2.3.1. Proxy stacking

Proxy stacking is mainly used to inspect embedded protocols, or perform virus filtering: e.g., to inspect the parts of e-mail messages, the mail transport protocol is examined with an Smtp proxy, and then a MIME proxy is stacked to inspect MIME-formatted mail messages. It is possible to stack several layers of proxies into each other if needed, e.g., in the above example, a further virus filtering solution (like a CF module) could be stacked into the MIME proxy.

Note

Every proxy is able to handle SSL/TLS-encypted connection on its own. This feature greatly decreases the need of proxy stacking, making it needed only in special cases, for example, to inspect HTTP traffic tunneled in SSH.
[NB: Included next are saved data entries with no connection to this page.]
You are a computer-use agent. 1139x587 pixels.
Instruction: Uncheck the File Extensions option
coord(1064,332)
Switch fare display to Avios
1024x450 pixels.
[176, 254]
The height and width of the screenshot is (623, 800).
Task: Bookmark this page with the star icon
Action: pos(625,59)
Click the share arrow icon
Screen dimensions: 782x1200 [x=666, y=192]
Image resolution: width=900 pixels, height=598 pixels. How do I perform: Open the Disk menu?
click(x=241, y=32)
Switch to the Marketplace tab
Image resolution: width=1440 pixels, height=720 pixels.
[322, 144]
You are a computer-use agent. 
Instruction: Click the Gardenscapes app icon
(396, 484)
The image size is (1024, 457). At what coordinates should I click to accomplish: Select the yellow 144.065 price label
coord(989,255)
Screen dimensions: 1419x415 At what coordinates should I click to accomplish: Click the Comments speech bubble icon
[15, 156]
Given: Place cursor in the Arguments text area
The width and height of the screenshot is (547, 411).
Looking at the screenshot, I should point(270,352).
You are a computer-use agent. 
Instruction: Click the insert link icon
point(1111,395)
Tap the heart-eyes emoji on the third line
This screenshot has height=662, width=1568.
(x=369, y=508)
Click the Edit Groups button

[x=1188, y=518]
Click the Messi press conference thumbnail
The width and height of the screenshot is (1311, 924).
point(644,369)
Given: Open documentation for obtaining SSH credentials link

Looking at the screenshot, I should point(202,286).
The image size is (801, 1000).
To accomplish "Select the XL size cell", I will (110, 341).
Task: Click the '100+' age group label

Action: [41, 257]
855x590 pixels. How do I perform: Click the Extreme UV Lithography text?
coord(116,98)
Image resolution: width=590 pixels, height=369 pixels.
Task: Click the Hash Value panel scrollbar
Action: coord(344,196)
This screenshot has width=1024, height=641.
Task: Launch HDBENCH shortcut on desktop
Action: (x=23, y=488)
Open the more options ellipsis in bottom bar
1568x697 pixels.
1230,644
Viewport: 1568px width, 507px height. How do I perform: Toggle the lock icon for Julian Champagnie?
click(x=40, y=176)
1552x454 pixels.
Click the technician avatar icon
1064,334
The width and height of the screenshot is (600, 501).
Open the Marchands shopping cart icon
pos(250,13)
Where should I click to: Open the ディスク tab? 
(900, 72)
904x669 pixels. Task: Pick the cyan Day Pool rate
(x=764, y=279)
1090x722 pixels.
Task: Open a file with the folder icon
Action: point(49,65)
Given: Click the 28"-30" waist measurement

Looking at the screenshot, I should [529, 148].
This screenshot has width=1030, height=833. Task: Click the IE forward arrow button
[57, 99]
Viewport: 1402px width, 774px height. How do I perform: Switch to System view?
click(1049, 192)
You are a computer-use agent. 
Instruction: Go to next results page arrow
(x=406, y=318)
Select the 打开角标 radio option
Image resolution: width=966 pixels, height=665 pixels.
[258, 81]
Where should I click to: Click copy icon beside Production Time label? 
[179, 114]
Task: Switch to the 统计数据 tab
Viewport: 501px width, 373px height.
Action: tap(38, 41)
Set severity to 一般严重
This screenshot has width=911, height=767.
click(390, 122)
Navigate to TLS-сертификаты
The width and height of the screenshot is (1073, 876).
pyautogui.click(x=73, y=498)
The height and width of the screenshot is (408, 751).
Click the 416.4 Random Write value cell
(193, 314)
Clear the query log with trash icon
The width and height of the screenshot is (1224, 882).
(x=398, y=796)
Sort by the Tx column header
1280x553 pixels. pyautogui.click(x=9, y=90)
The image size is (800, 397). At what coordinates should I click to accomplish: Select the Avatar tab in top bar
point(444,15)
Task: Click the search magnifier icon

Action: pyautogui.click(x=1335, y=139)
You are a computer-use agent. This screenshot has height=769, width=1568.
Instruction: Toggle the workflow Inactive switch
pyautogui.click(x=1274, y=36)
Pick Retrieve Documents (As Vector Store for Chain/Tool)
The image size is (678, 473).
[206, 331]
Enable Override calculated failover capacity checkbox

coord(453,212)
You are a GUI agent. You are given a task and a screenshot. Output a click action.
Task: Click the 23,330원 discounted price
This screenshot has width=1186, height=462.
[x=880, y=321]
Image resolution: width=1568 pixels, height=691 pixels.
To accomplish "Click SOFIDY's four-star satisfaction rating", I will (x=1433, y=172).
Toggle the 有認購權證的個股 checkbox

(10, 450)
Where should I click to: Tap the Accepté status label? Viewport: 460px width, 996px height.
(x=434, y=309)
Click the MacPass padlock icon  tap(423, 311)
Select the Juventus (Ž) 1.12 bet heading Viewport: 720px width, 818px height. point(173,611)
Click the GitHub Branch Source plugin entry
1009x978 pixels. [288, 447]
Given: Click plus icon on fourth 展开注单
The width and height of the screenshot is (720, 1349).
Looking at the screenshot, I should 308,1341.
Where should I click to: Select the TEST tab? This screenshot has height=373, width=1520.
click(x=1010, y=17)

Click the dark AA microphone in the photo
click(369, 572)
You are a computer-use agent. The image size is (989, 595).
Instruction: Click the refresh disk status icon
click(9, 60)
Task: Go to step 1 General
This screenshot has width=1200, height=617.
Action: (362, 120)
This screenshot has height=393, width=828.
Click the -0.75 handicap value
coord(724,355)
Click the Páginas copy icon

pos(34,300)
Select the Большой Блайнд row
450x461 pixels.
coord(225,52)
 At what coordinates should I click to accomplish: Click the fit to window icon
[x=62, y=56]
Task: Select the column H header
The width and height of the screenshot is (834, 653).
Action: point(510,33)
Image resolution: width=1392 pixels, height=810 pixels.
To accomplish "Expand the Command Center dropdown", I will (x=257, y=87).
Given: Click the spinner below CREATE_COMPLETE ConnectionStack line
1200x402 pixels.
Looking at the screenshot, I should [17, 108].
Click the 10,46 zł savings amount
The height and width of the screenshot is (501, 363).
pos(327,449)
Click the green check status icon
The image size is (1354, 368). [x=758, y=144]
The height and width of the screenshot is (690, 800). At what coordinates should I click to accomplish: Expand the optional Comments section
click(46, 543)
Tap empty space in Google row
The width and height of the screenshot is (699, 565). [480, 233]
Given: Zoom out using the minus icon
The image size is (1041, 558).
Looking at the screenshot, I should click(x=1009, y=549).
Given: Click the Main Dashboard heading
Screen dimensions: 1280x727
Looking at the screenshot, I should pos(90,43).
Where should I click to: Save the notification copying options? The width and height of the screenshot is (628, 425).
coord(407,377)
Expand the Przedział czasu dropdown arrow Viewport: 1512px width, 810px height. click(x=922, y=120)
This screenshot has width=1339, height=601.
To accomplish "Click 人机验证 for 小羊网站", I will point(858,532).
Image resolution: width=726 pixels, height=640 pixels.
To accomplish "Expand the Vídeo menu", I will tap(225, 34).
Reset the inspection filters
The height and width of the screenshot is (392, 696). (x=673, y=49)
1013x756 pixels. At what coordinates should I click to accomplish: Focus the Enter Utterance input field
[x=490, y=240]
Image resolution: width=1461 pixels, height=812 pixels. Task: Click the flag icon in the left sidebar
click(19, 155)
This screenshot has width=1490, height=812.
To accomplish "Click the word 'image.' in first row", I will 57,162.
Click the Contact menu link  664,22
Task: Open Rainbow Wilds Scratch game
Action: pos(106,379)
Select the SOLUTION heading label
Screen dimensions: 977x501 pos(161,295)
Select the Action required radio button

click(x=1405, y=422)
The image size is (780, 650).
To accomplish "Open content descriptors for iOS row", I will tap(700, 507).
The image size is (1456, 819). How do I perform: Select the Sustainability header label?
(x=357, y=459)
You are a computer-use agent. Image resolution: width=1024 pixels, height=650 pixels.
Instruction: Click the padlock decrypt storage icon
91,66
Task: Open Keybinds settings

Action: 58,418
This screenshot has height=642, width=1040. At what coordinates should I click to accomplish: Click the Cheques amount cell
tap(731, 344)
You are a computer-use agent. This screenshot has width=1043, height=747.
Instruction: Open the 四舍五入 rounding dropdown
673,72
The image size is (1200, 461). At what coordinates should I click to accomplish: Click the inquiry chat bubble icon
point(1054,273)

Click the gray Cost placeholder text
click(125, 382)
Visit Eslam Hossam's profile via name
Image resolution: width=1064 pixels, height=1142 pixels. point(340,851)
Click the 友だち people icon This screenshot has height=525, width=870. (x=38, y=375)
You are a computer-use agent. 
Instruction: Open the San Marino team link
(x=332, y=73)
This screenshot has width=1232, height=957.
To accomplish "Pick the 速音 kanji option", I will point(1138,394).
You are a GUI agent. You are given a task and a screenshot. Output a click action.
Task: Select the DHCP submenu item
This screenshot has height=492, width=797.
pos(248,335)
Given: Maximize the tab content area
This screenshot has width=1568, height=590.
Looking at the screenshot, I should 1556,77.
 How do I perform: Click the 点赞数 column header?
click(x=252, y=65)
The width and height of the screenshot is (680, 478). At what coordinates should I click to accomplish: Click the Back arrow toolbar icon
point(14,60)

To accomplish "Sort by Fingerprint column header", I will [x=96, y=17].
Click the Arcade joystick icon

Stacking a proxy to inspect the embedded protocol is possible via the self.request_stack attribute; if another attribute has to be used, it is noted in the description of the given proxy. The HTTP proxy is special in the sense that it is possible to stack different proxies into the requests and the responses.

The parameters of the stack attribute has to specify the following:

  • The protocol elements for which embedded inspection is required. This parameter can be used to specify if all received data should be passed to the stacked proxy ("*"), or only the data related (sent or received) to specific protocol elements (e.g., only the data received with a GET request in HTTP).

  • The mode how the data is passed to the stacked proxy. This parameter governs if only the data part should be passed to the stacked proxy (XXXX_STK_DATA, where XXXX depends on the protocol), or (if applicable) MIME header information should be included as well (XXXX_STK_MIME) to make it possible to process the data body as a MIME envelope. Please note that while it is possible to change the data part in the stacked proxy, it is not possible to change the MIME headers - they can be modified only by the upper level proxy. The available constants are listed in the respective protocol descriptions. The default value for this argument is XXXX_STK_NONE, meaning that no data is transferred to the stacked proxy. In some proxies it is also possible to call a function (using the XXXX_STK_POLICY action) to decide which part (if any) of the traffic should be passed to the stacked proxy.

  • The proxy class that will perform inspection of the embedded protocol.

For additional information on proxy stacking, see Section 6.6.3, Analyzing embedded traffic in Proxedo Network Security Suite 2 Administrator Guide, and the various tutorials available at the BalaSys Documentation Page.